Welcome! So often I want to say "glad you are here" -- it's just such a painful reason to be here that it seems silly to say I'm glad, but I can promise you there is relief here and in the rooms of Alanon -- so much so that many of us do say we are glad to be here.
I remember questioning...well if my AH could just stop then he must not be an A, right? Isn't an A someone who couldn't keep a job, mine works hard. Doesn't an A stumble around? Mine didn't -- oh and the big one -- he couldn't be an A, he only drinks beer. LOL These things kept me in denial, I didn't want my husband to be an A.

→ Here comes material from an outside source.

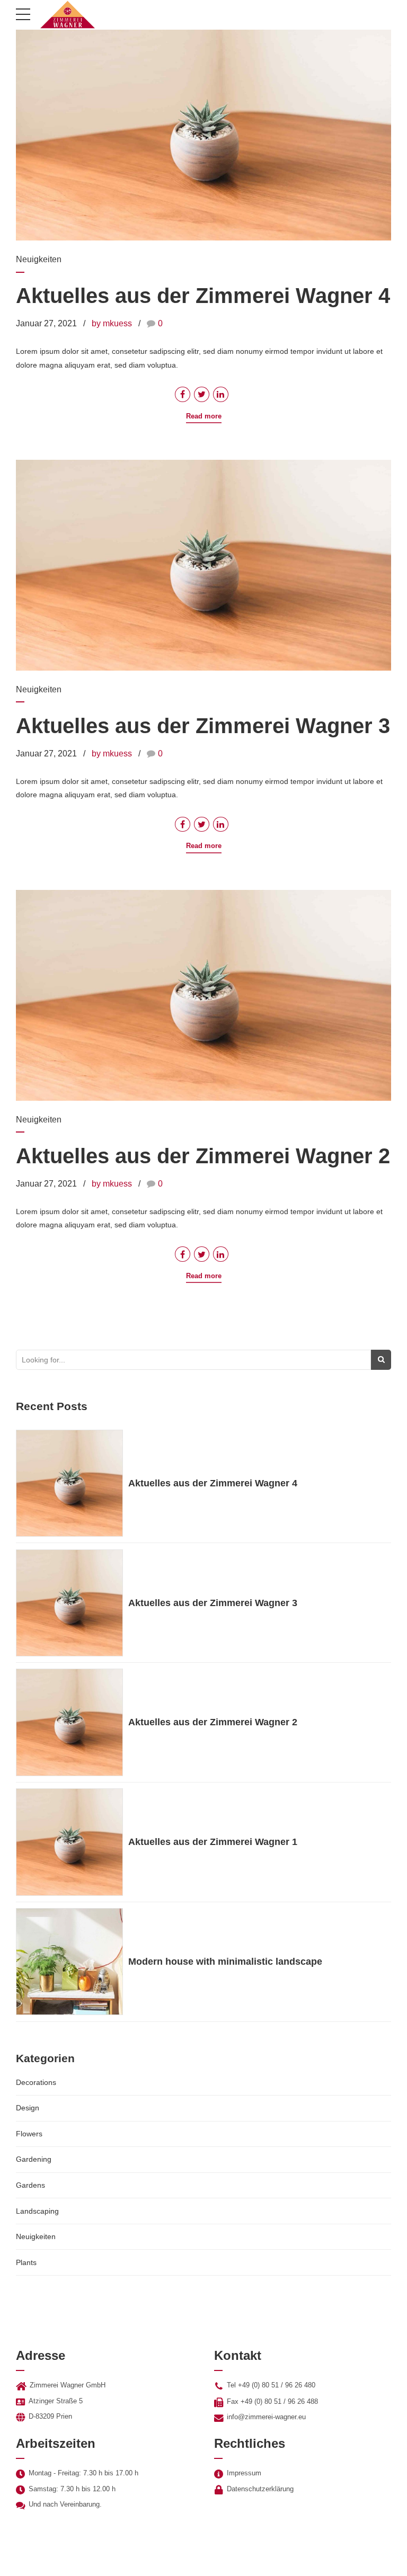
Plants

As others have shared, it's near impossible to define an Alcoholic -- it is a disease that crosses all barriers and in the end isn't really the most important question to answer. The real question is does this person's drinking affect you? And what kind of affect is it having?
You may find yourself doing things you never thought you'd do because of this disease, we can lose ourselves in trying to control something that just isn't within our power to control -- it can be such a relief to realize that you didn't cause it and you can't control it -- but one of the most important things I realized was that it had nothing to do with love. I thought if my Ah loved us enough he would stop -- it's an addiction and it didn't matter how much he loved us.
I'm glad that your H is not drinking, but you have worries, they are real. No one wants their loved one to be an A -- heck, As don't want to be As -- but the reality is that his drinking is affecting you and there is something you can do about that. I would encourage you to get the book How Alanon Works for Families and Friends of Alcoholics and to read as much as you can about Aism. And try to find a face to face meeting in your area, they offer so much.